Do ants and flies? Is suspect that not only are ants and flies not conscious but they maybe non-sentient as well. Ants might flee a noxious substance but do they do it out of pain or is this an avoidance circuit of some sort, devoid of actual feeling?

These are important questions as we start to create truly intelligent systems. I think consciousness derives from the mechanism in the brain that models the behavior of other agents. One way-- perhaps the only way earth organisms have created-- is to model oneself as interacting with those agents. I suspect here-- the modeling of oneself-- is the origin of the little homunculus inside that is consciousness.

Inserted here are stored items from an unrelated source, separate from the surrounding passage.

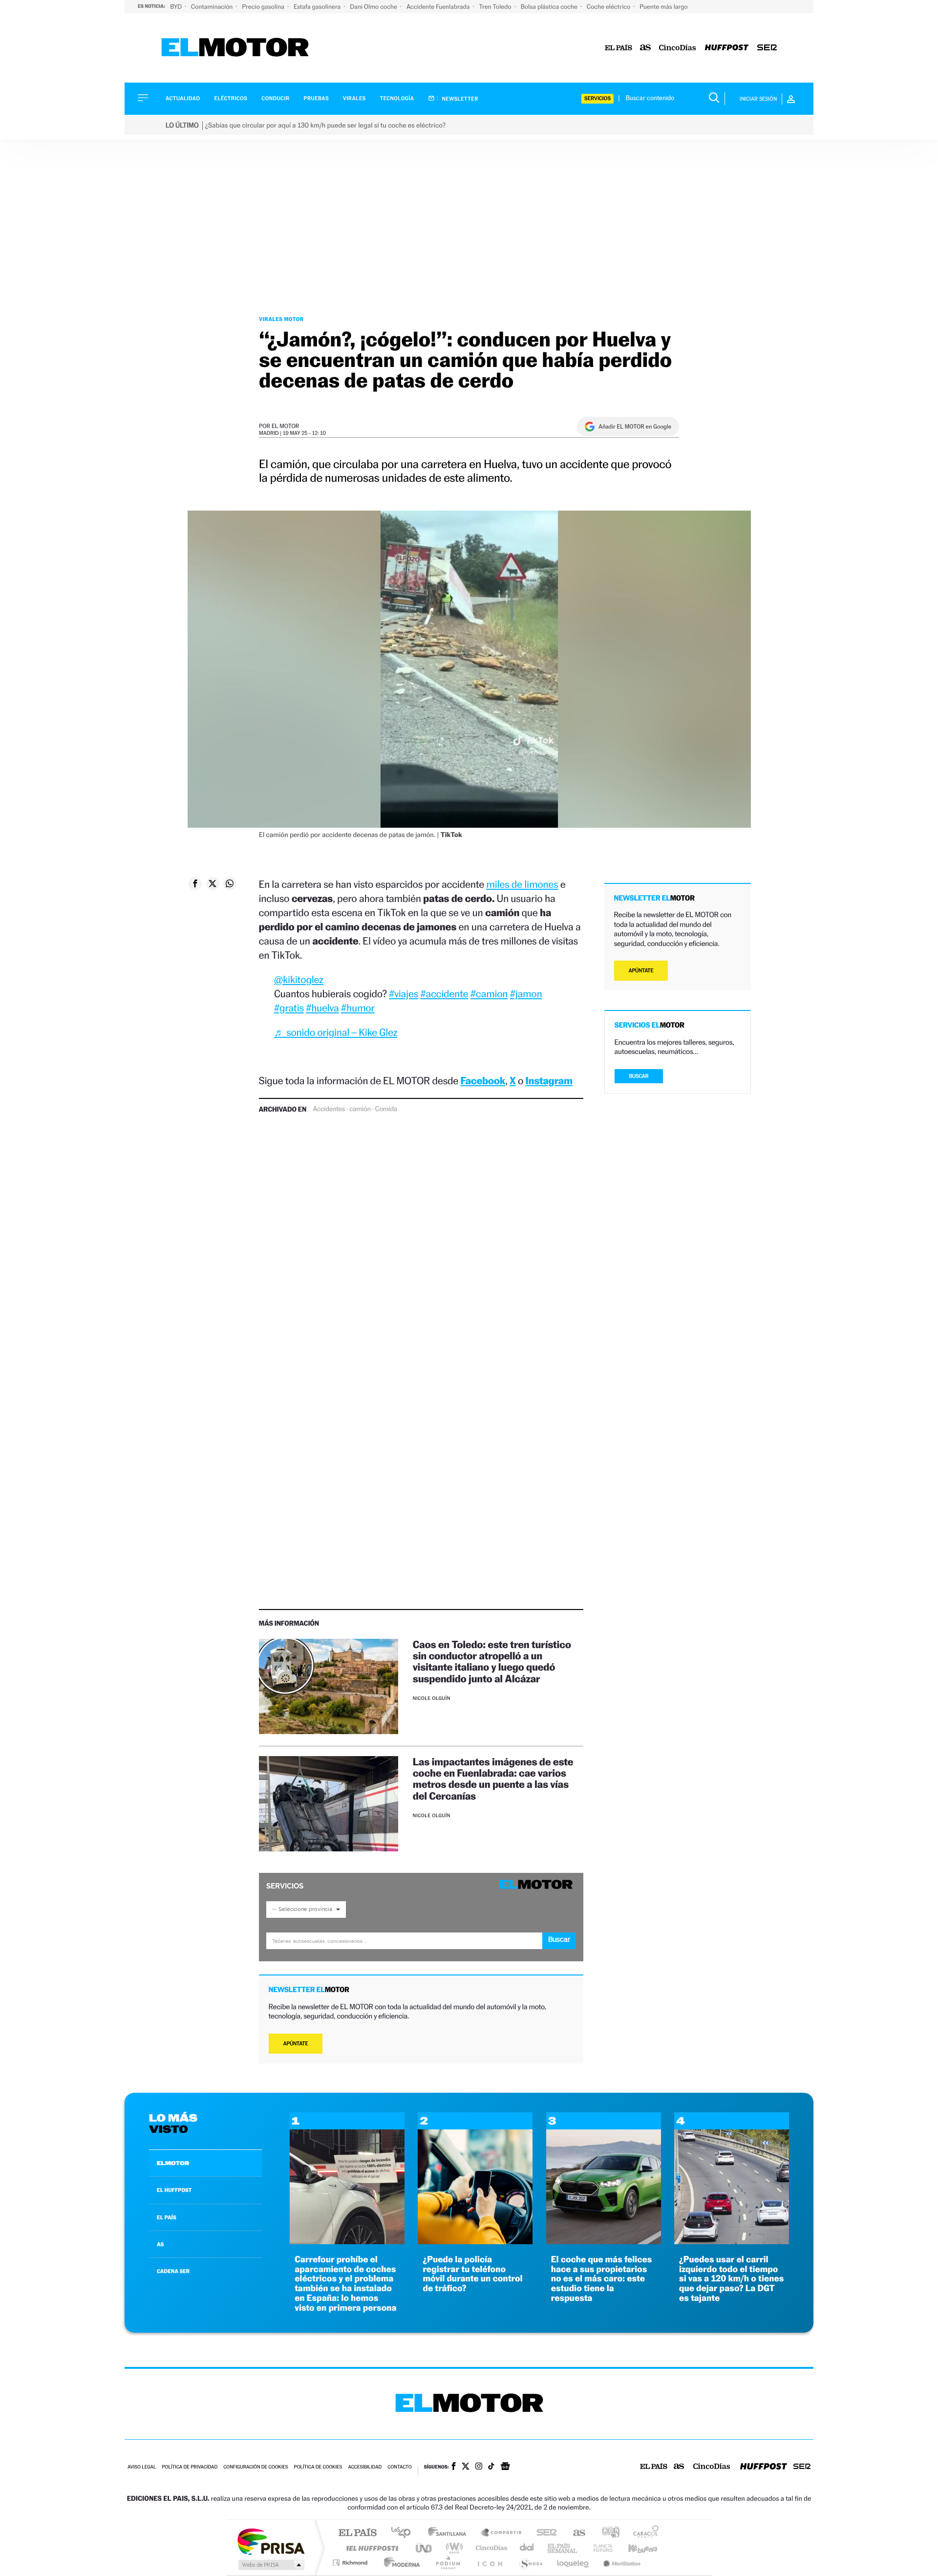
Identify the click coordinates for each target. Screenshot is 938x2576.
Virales (354, 98)
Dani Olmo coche (374, 6)
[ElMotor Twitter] (465, 2467)
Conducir (275, 98)
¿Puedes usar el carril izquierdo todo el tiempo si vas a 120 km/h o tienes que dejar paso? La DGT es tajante (731, 2278)
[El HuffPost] (726, 48)
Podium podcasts (447, 2562)
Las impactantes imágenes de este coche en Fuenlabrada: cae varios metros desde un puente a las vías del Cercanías (493, 1779)
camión (360, 1109)
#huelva (322, 1008)
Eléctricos (230, 98)
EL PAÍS (166, 2217)
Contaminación (212, 6)
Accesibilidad (365, 2467)
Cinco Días (490, 2548)
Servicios (597, 98)
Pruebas (316, 98)
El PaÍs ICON (489, 2562)
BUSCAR (639, 1076)
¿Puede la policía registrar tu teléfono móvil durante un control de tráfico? (472, 2274)
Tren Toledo (496, 6)
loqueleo (574, 2562)
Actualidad (183, 98)
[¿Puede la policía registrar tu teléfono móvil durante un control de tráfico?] (475, 2241)
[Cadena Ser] (767, 48)
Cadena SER (543, 2533)
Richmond (351, 2562)
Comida (386, 1109)
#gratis (289, 1008)
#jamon (526, 993)
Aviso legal (142, 2467)
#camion (489, 993)
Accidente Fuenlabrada (438, 6)
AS (160, 2244)
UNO (424, 2548)
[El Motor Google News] (505, 2467)
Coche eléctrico (609, 6)
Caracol (643, 2533)
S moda (530, 2562)
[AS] (645, 48)
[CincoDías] (677, 48)
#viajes (403, 993)
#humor (358, 1008)
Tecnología (397, 98)
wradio (452, 2548)
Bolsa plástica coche (550, 6)
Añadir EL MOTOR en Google (634, 426)
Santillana (450, 2533)
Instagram (549, 1080)
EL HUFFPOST (174, 2190)
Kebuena (634, 2548)
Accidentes (329, 1109)
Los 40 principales (404, 2533)
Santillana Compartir (501, 2533)
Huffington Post (370, 2548)
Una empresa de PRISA (270, 2541)
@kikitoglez (298, 979)
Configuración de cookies (255, 2467)
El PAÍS (357, 2533)
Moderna (399, 2562)
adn (607, 2533)
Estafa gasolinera (318, 6)
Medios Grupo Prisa (270, 2565)
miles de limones (522, 884)
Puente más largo (663, 6)
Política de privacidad (189, 2467)
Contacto (399, 2467)
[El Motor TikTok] (491, 2467)
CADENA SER (173, 2271)
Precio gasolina (264, 6)
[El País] (618, 48)
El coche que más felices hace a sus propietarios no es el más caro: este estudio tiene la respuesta (601, 2278)
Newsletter (459, 99)
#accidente (444, 993)
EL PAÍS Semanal (563, 2548)
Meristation (620, 2562)
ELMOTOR (173, 2163)
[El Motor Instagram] (478, 2467)
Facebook (483, 1080)
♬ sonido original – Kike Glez (335, 1032)
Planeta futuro (599, 2548)
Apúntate (295, 2043)
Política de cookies (318, 2467)
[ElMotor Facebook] (453, 2467)
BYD (176, 6)
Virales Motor (281, 319)
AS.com (574, 2533)
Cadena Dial (527, 2548)
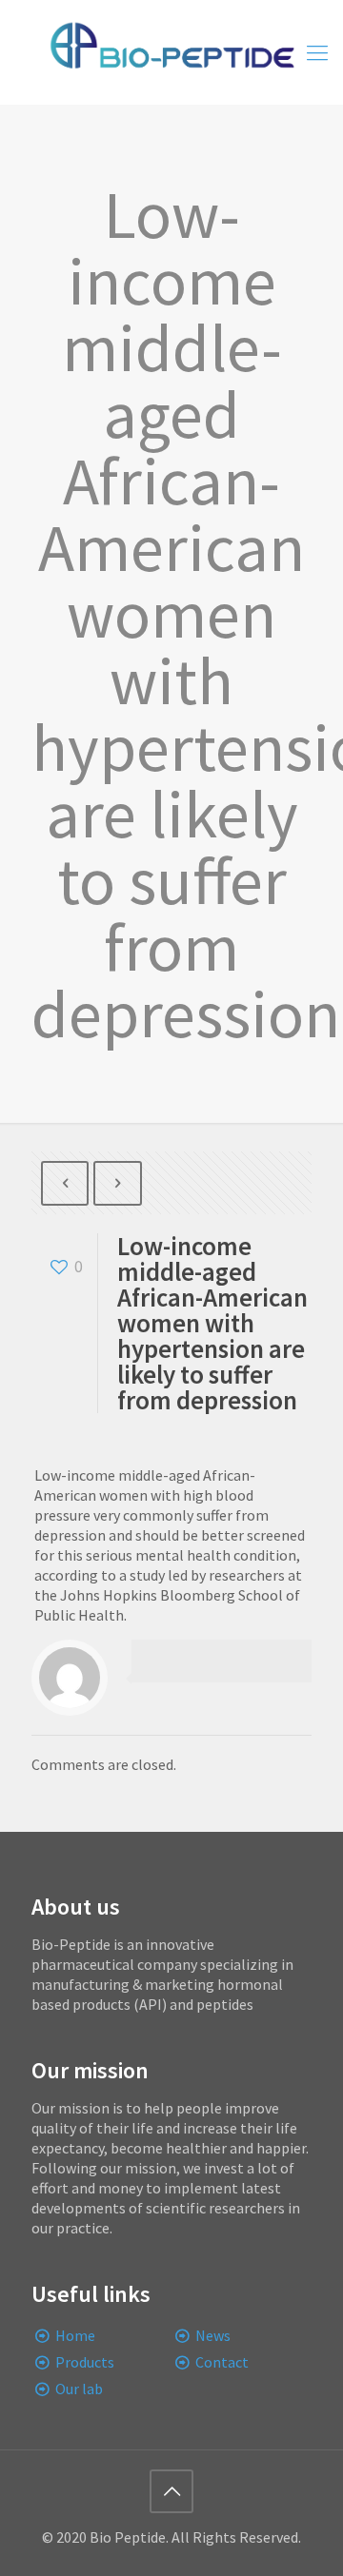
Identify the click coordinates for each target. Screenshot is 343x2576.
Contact (222, 2361)
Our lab (79, 2388)
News (213, 2335)
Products (84, 2361)
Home (75, 2335)
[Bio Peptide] (171, 52)
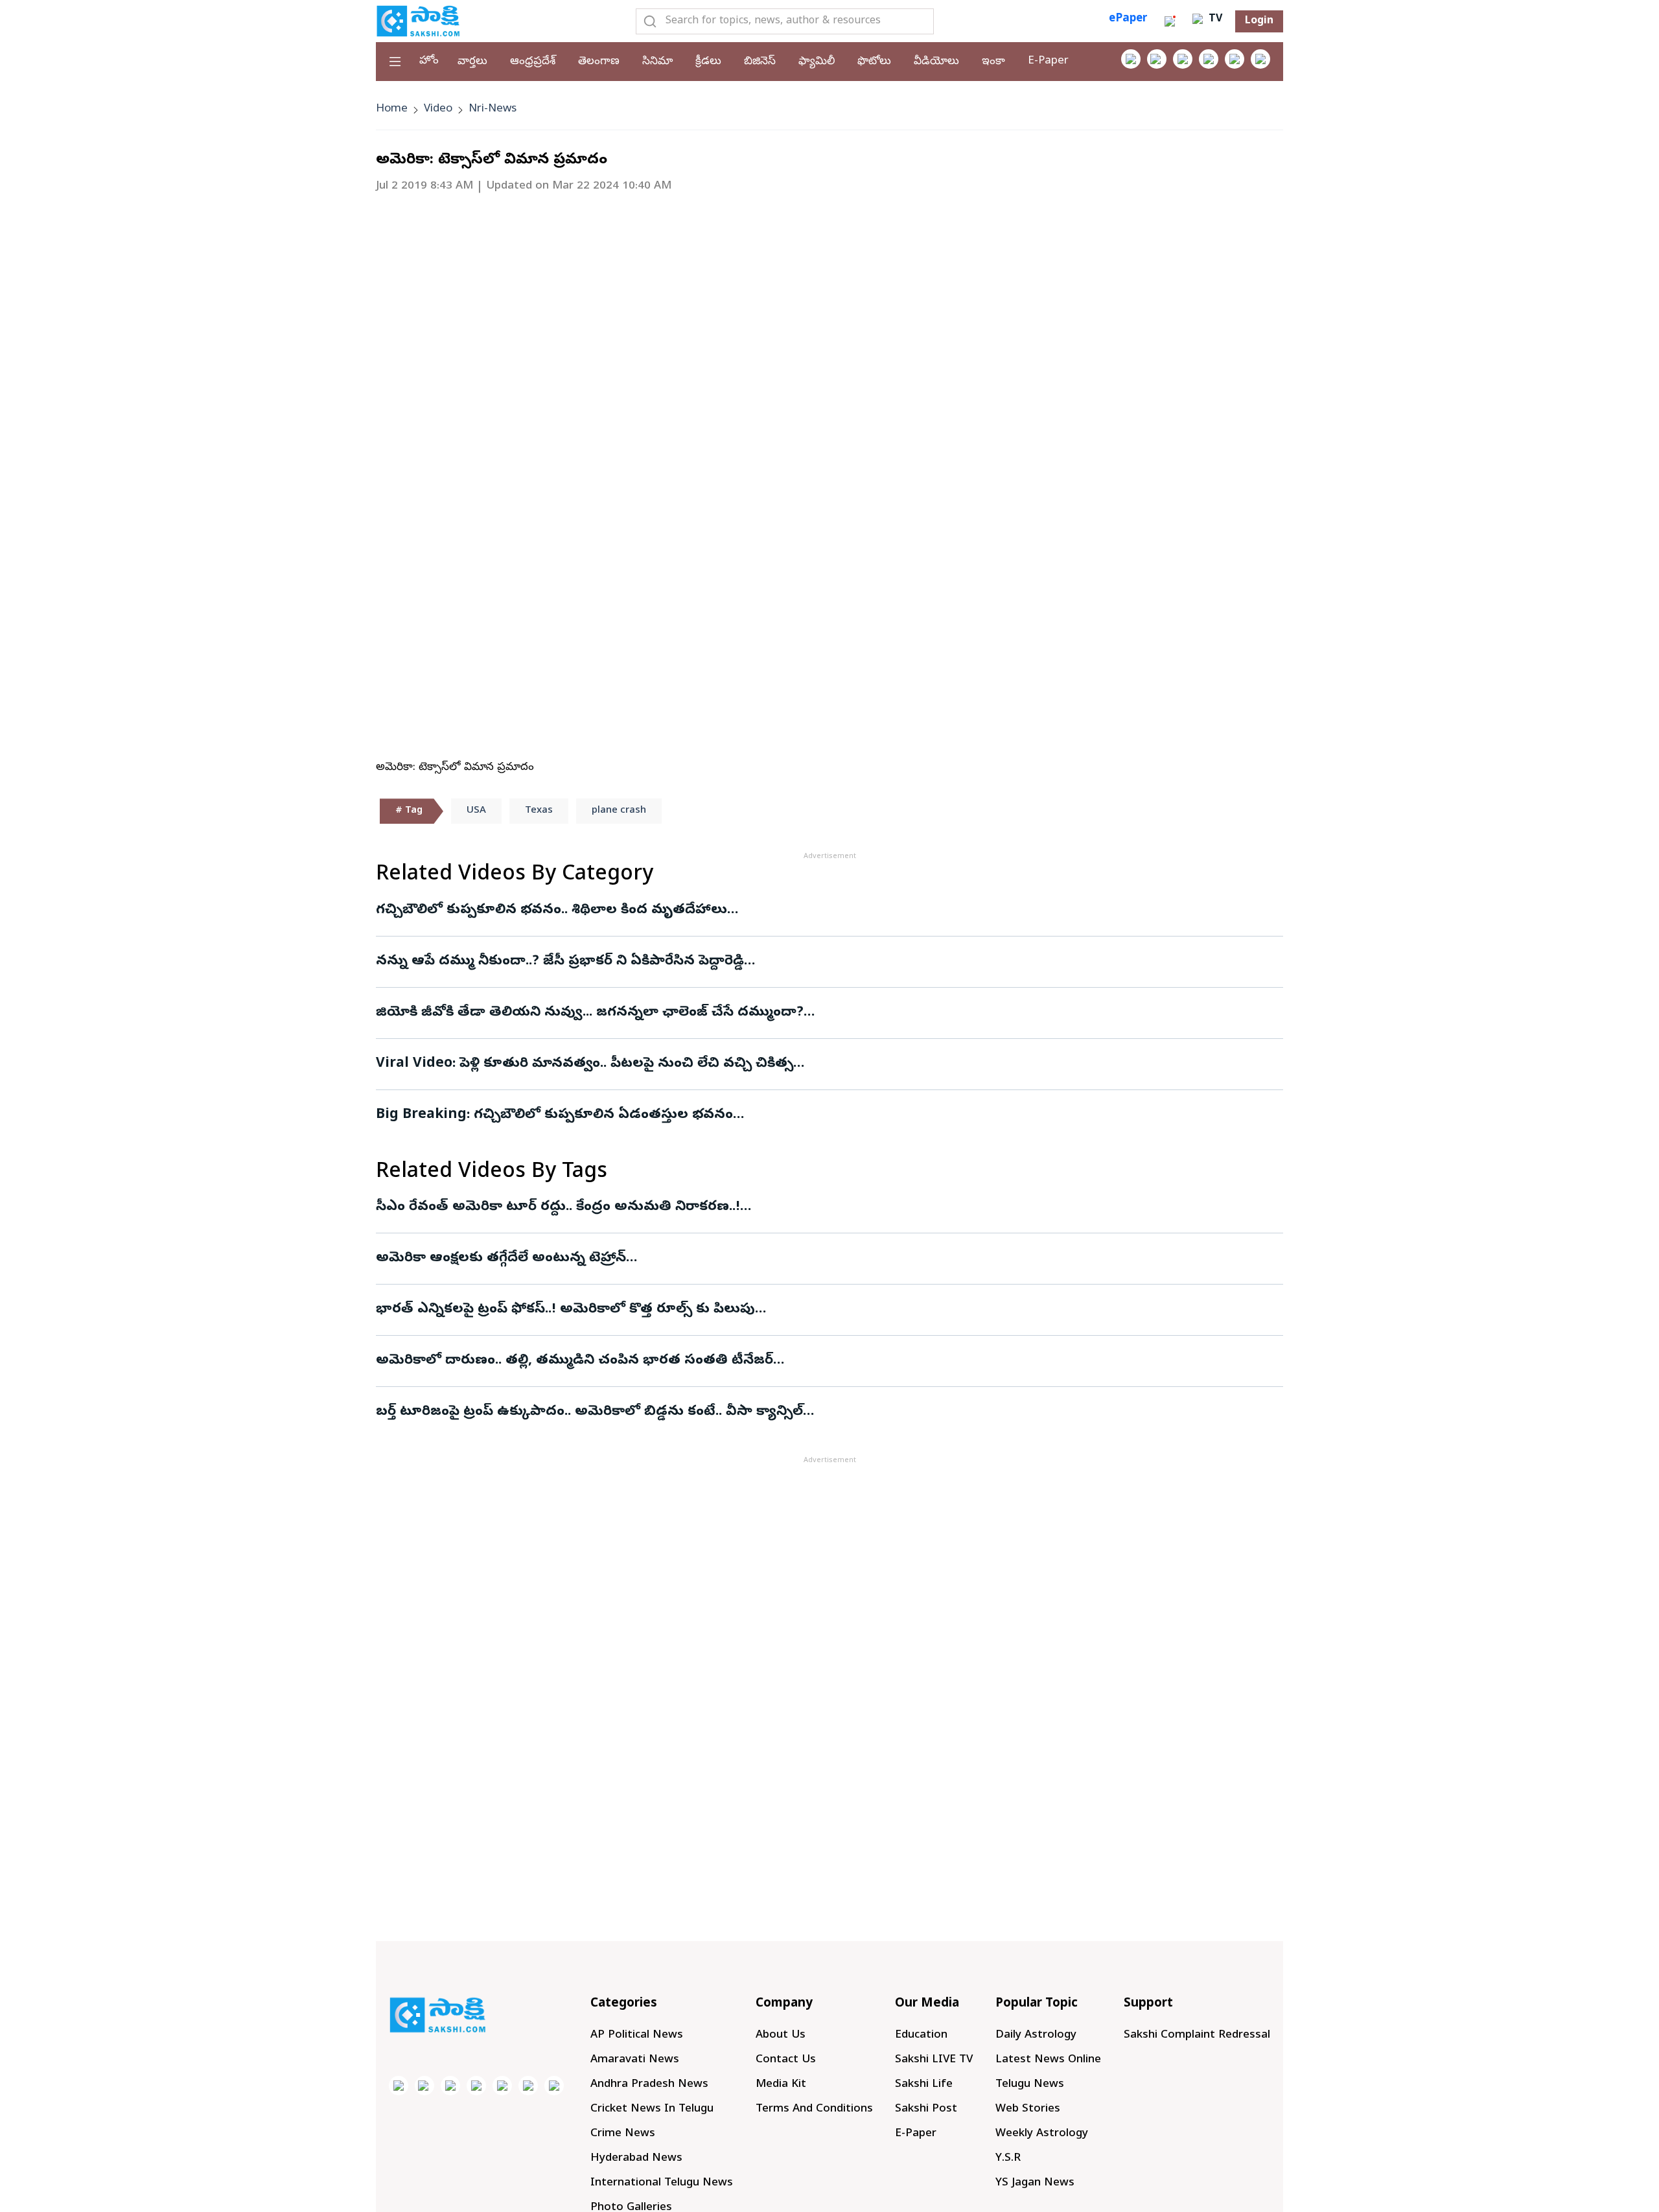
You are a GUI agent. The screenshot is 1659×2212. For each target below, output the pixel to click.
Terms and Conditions (814, 2109)
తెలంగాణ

It is a common trope in SF that systems of sufficient complexity become conscious. Sometimes they become sentient as well. Neither of these propositions is inevitable or even likely. I think consciousness in organisms was selected for just like any other phenotype. Therefore, it derives from an organism's heritage and has value that is then supported at significant cost. The human brain uses up to 20% of the calories absorbed by the organism. It is unreasonable for that 20% to be preserved if it is merely a parasitical accident.

We must be prepared for artificial intelligences that have no consciousness or sentience. Or AIs that have only consciousness. Or have only sentience. Humans in their design select for intelligent systems. We like smart cars, phones and airplanes.

The Human Brain Project has, as part of its research, the full simulation of human brains in silicon. Other animals will also be modeled. Is a rat modeled in silicon sentient? Does it suffer?

I think that's likely.

Is a human brain modeled in silicon conscious? I think that's likely as well.

In 2014, the K supercomputer was used to model 1 second of human brain activity. It took 40 minutes and modeled only 1% of the actual neuron and synapse population. What is 1% of a human being? Is it enough to experience consciousness and sentience? Was that one second an eternity of pain for the equivalent of a severely coginitively impared human being?

Forget our moral obligations to an AI, what are our moral obligations to a simulated human being? A simulated dog?